Wheel Modelling and Cooling Flow Effects on Car Aerodynamics
Doctoral thesis, 2018
In recent years, the automotive industry has focused on computer simulations as an alternative to physical testing. This allows for early vehicle optimization, short turn around times, and significant cost savings. Aerodynamics is an important vehicle attribute where Computational Fluid Dynamics (CFD) simulations are being used to improve vehicle design. In this context, predicting the aerodynamic forces in CFD is challenging, given the complexity of both the geometry and the flow. Two main areas where discrepancies between CFD and wind tunnel tests are present are wheel aerodynamics and cooling flow.
Wheel aerodynamics has been the focus of CFD research for several years, especially with the expected introduction of the Worldwide harmonized Light vehicles Test Procedure (WLTP) regulations. Car manufactures will need to evaluate the drag of the vehicle for all different rim and tyre combinations sold with the car, in order to determine its official fuel consumption.
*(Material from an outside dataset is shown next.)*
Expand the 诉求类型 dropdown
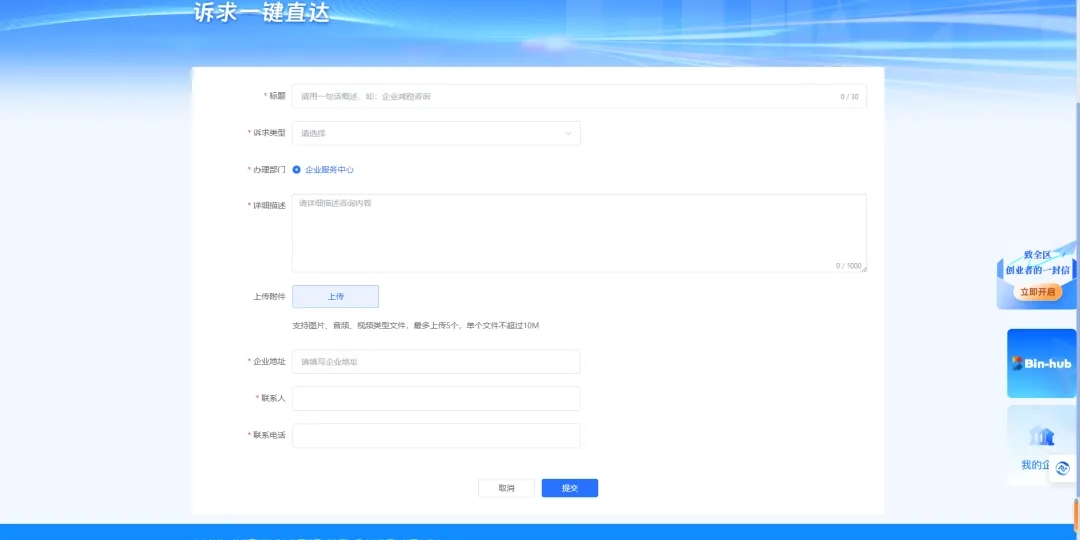Viewport: 1080px width, 540px height. (x=435, y=133)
Thus, accurate modelling of tyre and rims in CFD is a high priority for vehicle manufacturers, in order to optimize vehicle design without large increases in testing costs. This thesis investigates the effects of different wheel geometries, as well as different wheel rotation modelling techniques and their effect on overall vehicle forces. A hybrid approach for modelling tyre rotation, named MRFg, has been proposed and analysed. It showed significant improvements in numerical prediction, when compared to experimental results. MRFg can be applied on the loaded and deformed tyres with no significant cost increase. Investigations into the tyre geometry also showed that the CFD accuracy can be improved by reproducing the rain grooves' continuity at the contact patch in the virtual model. The rain grooves have been show to reduce overall vehicle drag in both the wind tunnel tests and the simulations.
The cooling flow is an important parameter to consider when validating simulations to experiments, as it changes the flow field around the vehicle and has a large impact on the aerodynamic forces. In this thesis, a simple and quick method for measuring cooling flow is introduced. It is a force based approach where the force acting on the radiator core is used to calculate the air mass flow. It allows for non-intrusive monitoring of the cooling flow and forces during aerodynamic development with good accuracy. A comparison of CFD and wind tunnel tests is also performed with focus on parameters influencing cooling flow and force measurements. The effects of wind tunnel blockage and measurement grid have been shown to have significant effects on mass flow predictions.